Leaving the “Christened Empire”
“Monasticism was, to a great extent, an attempt to evade the Imperial problem. The period of the bitter struggle between the Church and the Empire, under the Arianizing Caesars of the fourth century, was also the period of Monastic expansion. It was a kind of a new and impressive “Exodus.” And the Empire always regarded this “Exodus,” the flight into Desert, as a threat to its claims and to its very existence, from the times of St. Athanasius to the cruel persecution of monks by the Iconoclastic Emperors. It is often suggested that people were leaving “the world” simply to escape the burden of social life, with its duties and labors. It is difficult to see in what sense life in the wilderness could be “easy” and “leisurely.” It was, indeed, a strenuous life, with its own burdens and dangers. It is true that in the West at that time the Roman order was falling to pieces, was sorely endangered, and partly destroyed by barbarian invasions, and apocalyptic fears and apprehensions might have crept into many hearts, an expectation of an imminent end of history.
Yet, we do not find many traces of this apocalyptic dread in the writings of the Desert Fathers. Their motives for desertion were quite different. In the East, where the Monastic Movement originated, the Christian Empire was in the process of growth. In spite of all its ambiguities and shortcomings, it was still an impressive sight. After so many decades of suffering and persecution, “this World” seemed to have been opened for the Christian conquest. The prospect of success was rather bright. Those who fled into the wilderness did not share these expectations. They had no trust in the “christened Empire.” They rather distrusted the whole scheme altogether. They were leaving the earthly Kingdom, as much as it might have been actually “christened,” in order to build the true Kingdom of Christ in the new land of promise, “outside the gates,” in the Desert. They fled not so much from the world’s disasters, as from the “worldly cares,” from the involvement with the world, even under the banner of Christ, from the prosperity and wrong security of the world.
Nor was the Monastic endeavor a search for “extraordinary” or “superrogatory” deeds and exploits. The main ascetical emphasis, at least at the early stage of development, was not on taking “special” or “exceptional” vows, but rather on accomplishing those common and essential vows, which every Christian had to take at his baptism. Monasticism meant first of all a “renunciation,” a total renunciation of “this world,” with all its lust and pomp. And all Christians were bound to renounce “the world” and to pledge an undivided loyalty to the only Lord, Christ Jesus.
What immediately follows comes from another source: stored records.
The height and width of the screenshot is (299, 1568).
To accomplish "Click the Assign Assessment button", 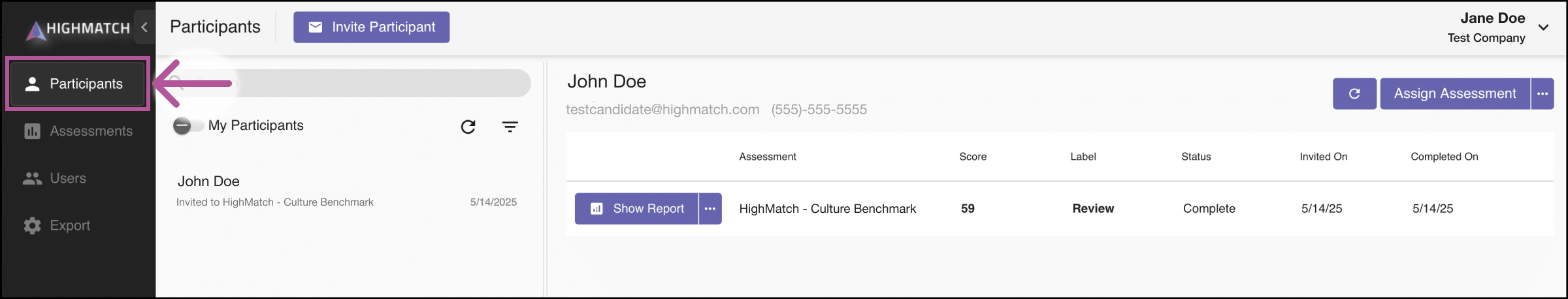I will [x=1454, y=94].
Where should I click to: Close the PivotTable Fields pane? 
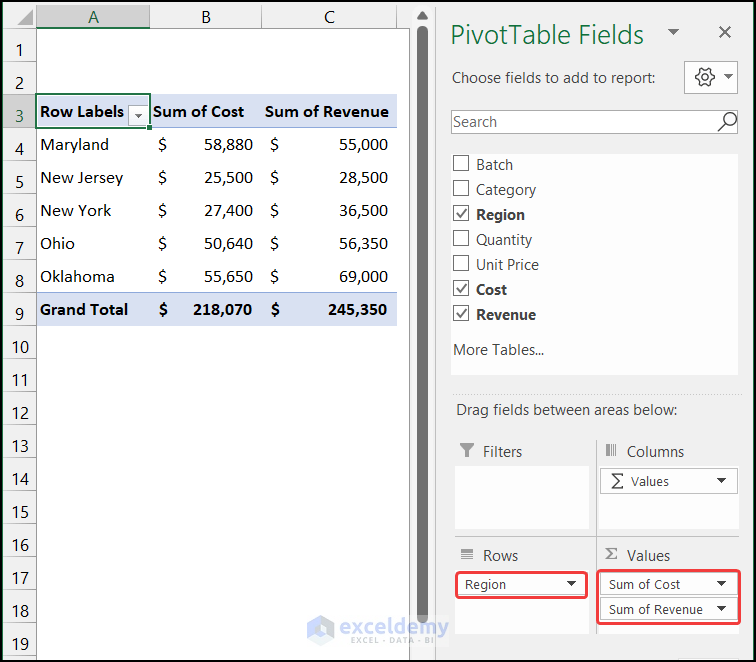click(x=725, y=33)
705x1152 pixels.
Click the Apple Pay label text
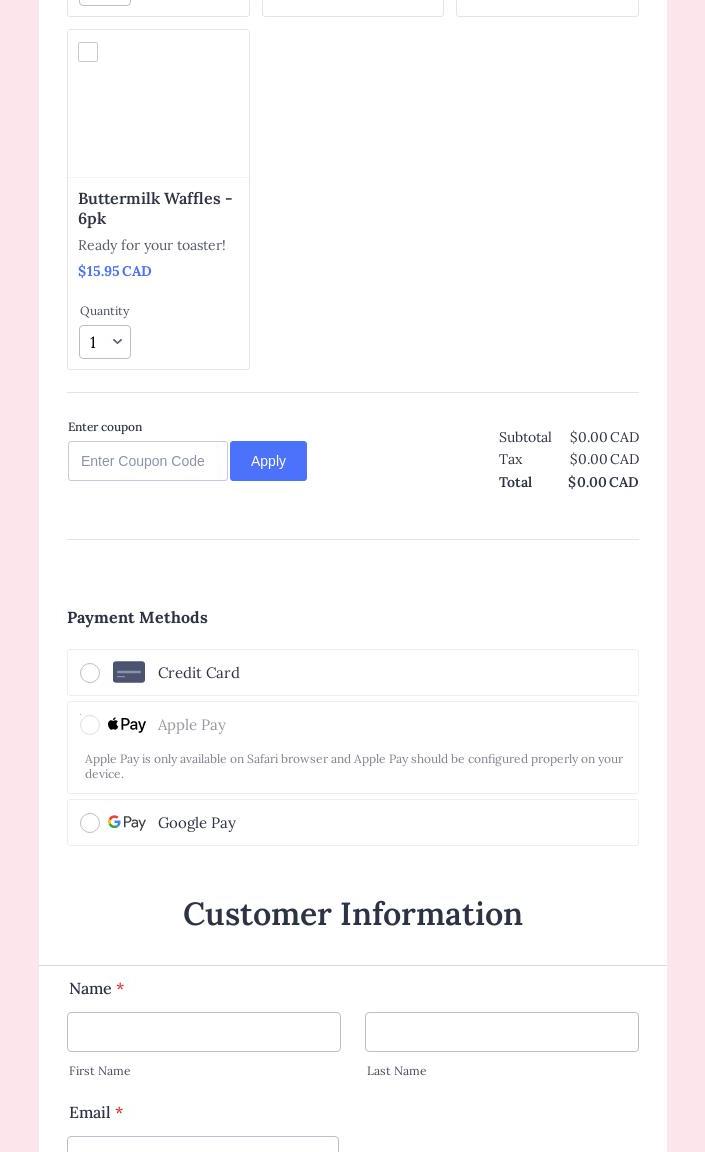tap(192, 725)
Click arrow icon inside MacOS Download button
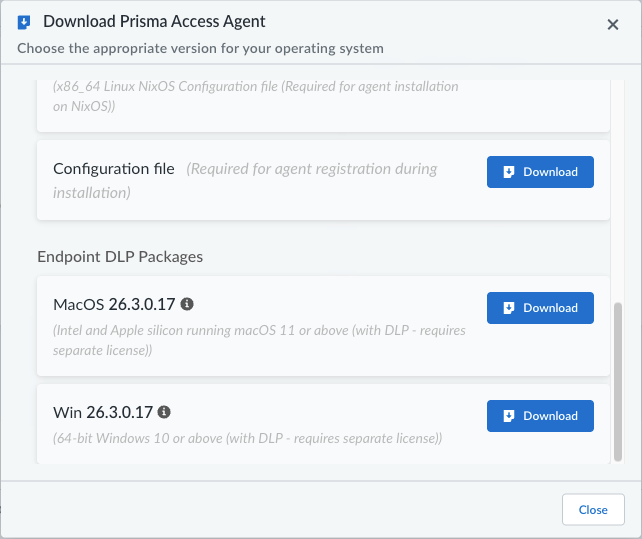The image size is (642, 539). click(509, 308)
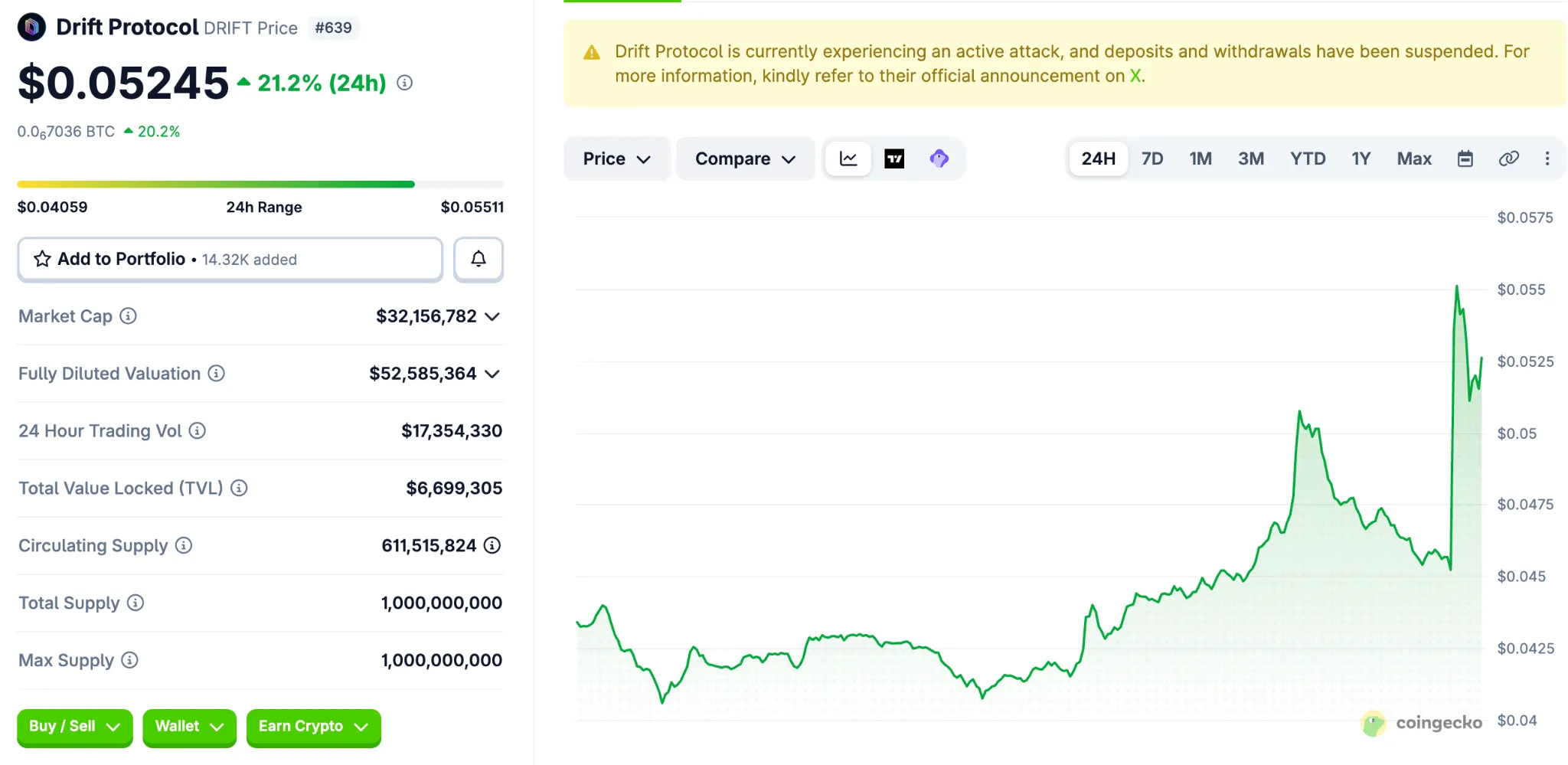The height and width of the screenshot is (765, 1568).
Task: Select the Max time range tab
Action: click(1413, 159)
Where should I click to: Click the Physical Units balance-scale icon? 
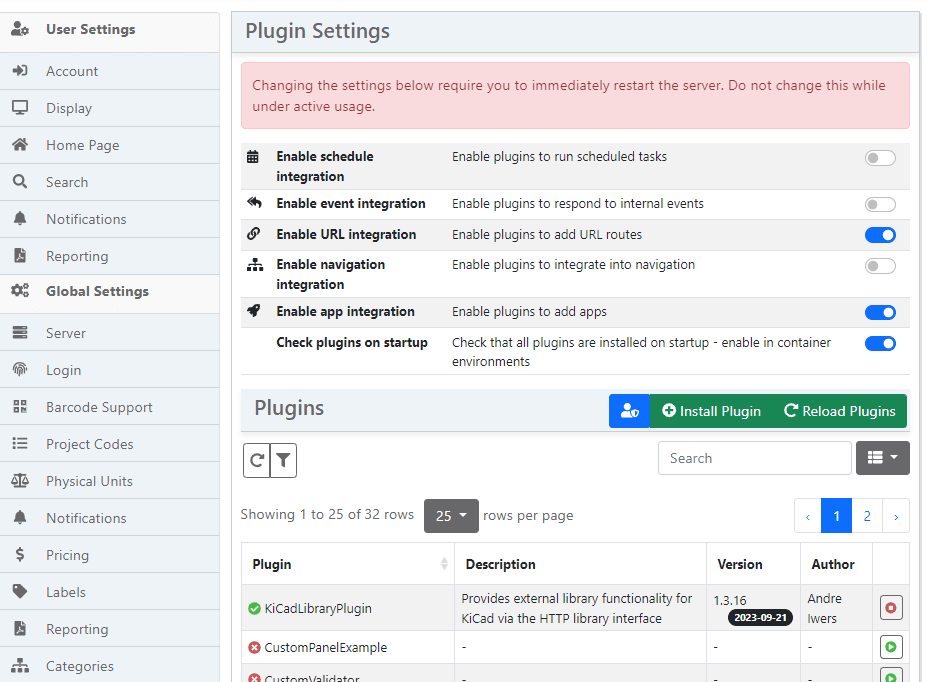tap(20, 481)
Indeed, every Christian was actually taking this oath of undivided allegiance at his Christian initiation. It is highly significant that the rite of Monastic profession, when it was finally established, was made precisely on the pattern of the baptismal rite, and the Monastic profession came to be regarded as a kind of “second baptism.” If there was a search for “perfection” in the Monastic endeavor, “perfection” itself was not regarded as something “peculiar” and optional, but rather as a normal and obligatory way of life. If it was a “rigorism,” this rigorism could claim for itself the authority of the Gospel.
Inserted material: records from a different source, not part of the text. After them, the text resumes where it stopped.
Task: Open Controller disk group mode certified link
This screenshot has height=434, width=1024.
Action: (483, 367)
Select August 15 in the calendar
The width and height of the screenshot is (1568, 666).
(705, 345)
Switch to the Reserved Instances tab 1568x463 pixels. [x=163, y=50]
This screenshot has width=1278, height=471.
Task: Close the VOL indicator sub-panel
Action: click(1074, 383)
It is also significant that, from the very beginning, the main emphasis in the Monastic oath was placed precisely on “social” renunciation. The novice had to disown the world, to become a stranger and pilgrim, a foreigner in the world, in all earthly cities, just as the Church herself was but a “stranger” in the earthly City, paroikousa on earth. Obviously, this was but a confirmation of the common baptismal vows. Indeed, ail Christians were supposed to disown the world, and to dwell in this world as strangers. This did not necessarily imply a contempt for the world. The precept could also be construed as a call to its reform and salvation.
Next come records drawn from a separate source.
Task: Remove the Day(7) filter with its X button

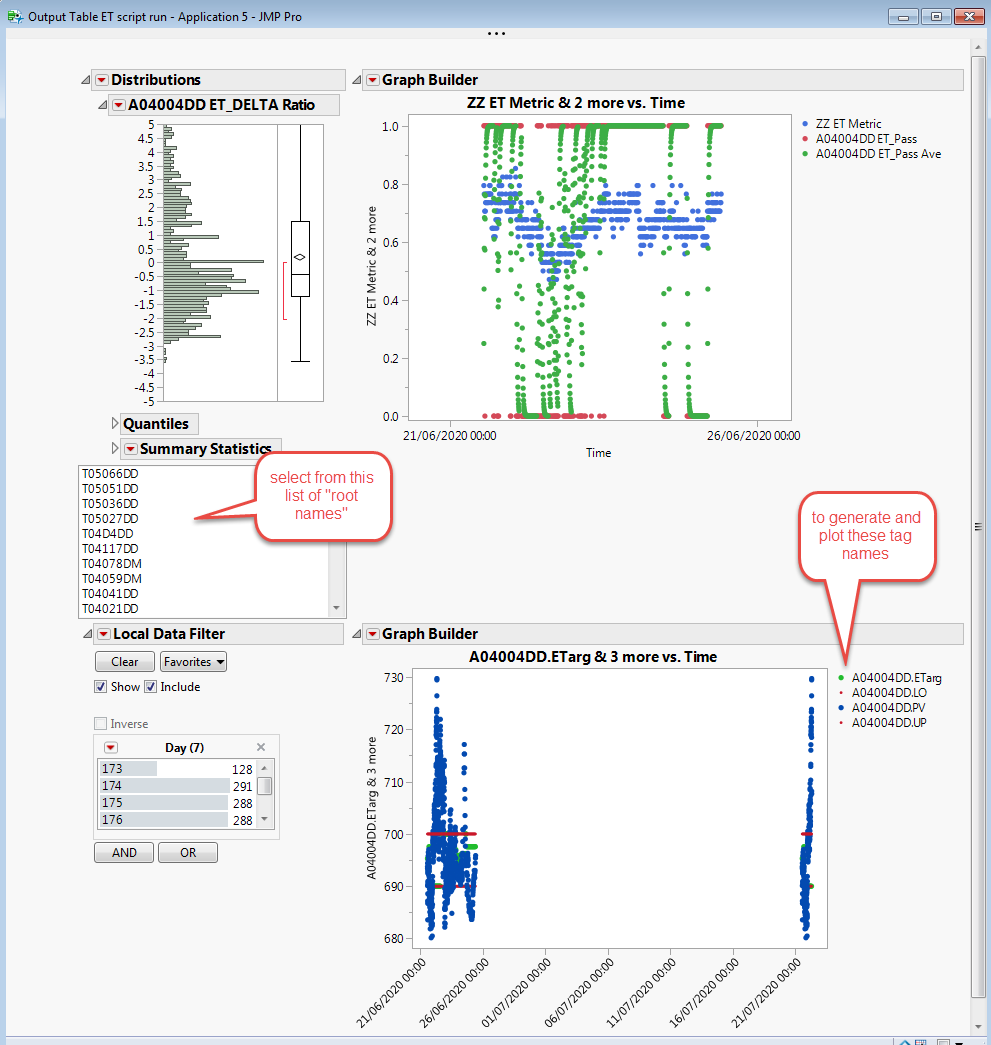Action: click(261, 747)
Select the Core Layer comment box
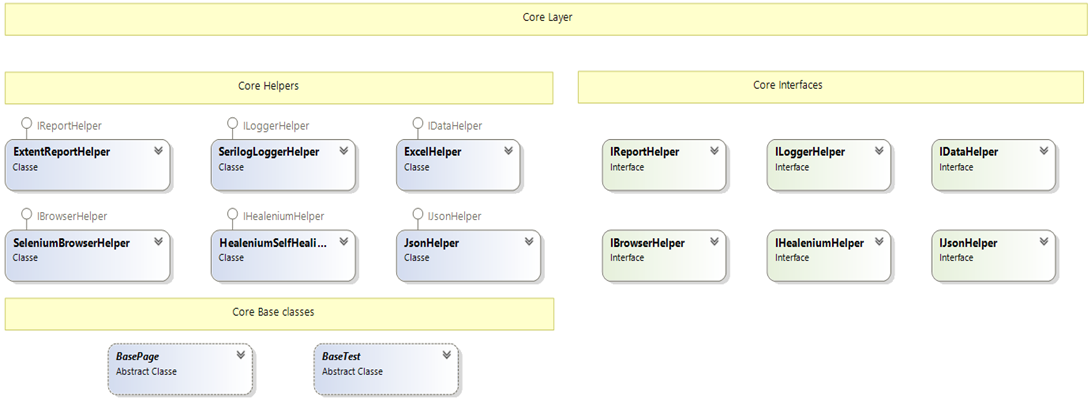Image resolution: width=1091 pixels, height=400 pixels. (547, 19)
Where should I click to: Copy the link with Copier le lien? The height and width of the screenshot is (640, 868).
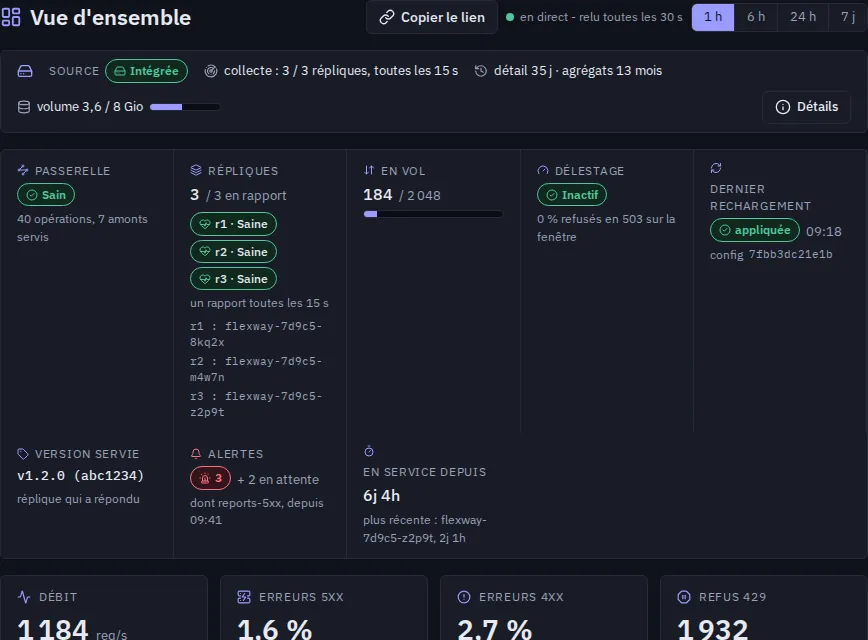point(432,18)
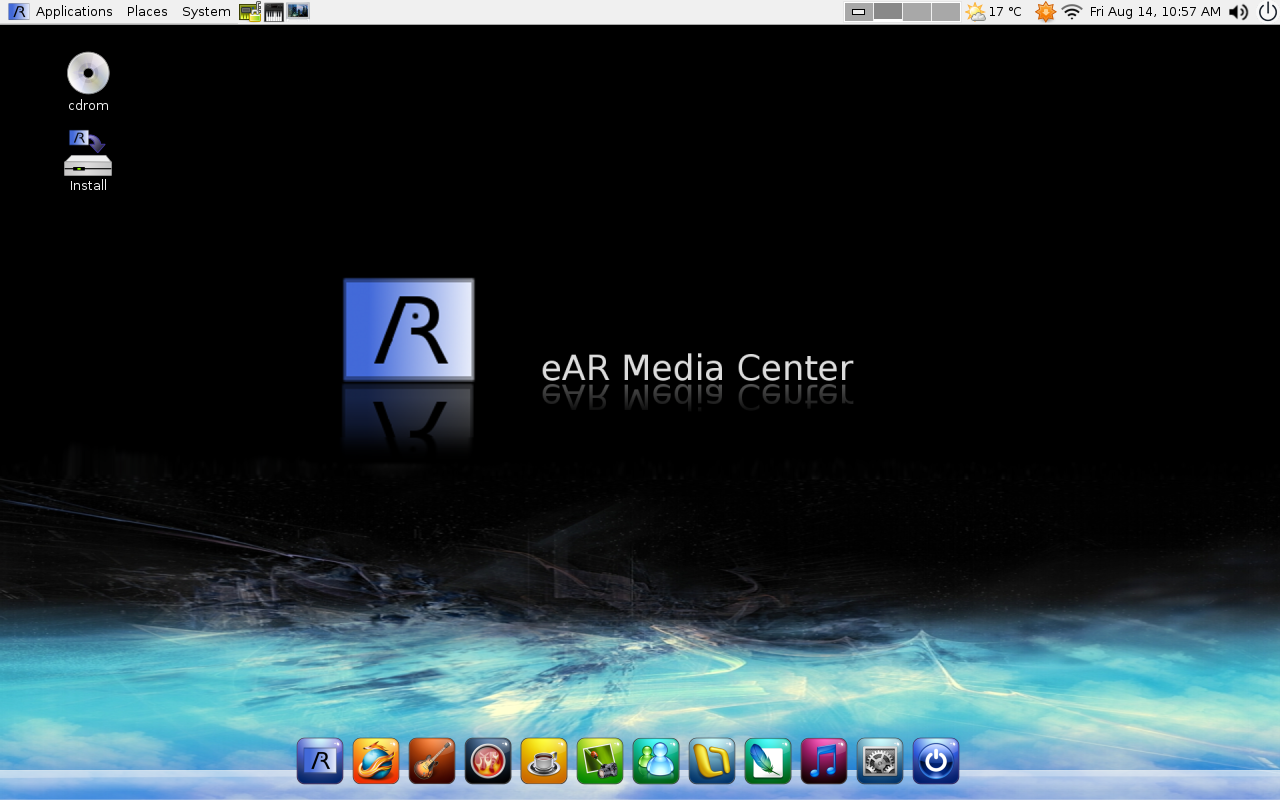Switch to the second workspace

[888, 12]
St. Basil the Great, the first legislator of Eastern Monasticism, was desperately concerned with the problem of social reconstruction. He watched with grave apprehension the process of social disintegration, which was so conspicuously advanced in his time. His call to the formation of monastic communities was, in effect, an attempt to rekindle the spirit of mutuality in a world which seemed to have lost any force of cohesion and any sense of social responsibility. Now, Christians had to set a model of the new society, in order to counterbalance the disruptive tendencies of the age. St. Basil was strong in his conviction that man was essentially a social or “political” being, not a solitary one — zoon koinonikon. He could have learned this both from the Scripture and from Aristotle. But the present society was built on a wrong foundation. Consequently, one had first of all to retire or withdraw from it. According to St. Basil, a monk had to be “home-less” in the world, aoikos, his only home being the Church. He had to go out, or to be taken out, of all existing social structures — family, city, Empire. He had to disown all orders of the world, to sever all social ties and commitments. He had to start afresh. The later custom or rule to change the name in taking the habit was a spectacular symbol of this radical break with the previous life. But monks leave the society of this world in order to join another society, or rather to actualize in full their membership in another community, which is the Church. The prevailing form of Monasticism was “coenobitical,” the life in common. The solitary life might be praised as an exception for a few peculiar persons, but it was firmly discouraged as a common rule. The main emphasis was on obedience, on the submission of will. “Community” was always regarded as a normal and more adequate manner of ascetical life. A monastery was a corporation, “a body,” a small Church. Even hermits did dwell usually together, in special colonies, under the direction of a common spiritual leader or guide.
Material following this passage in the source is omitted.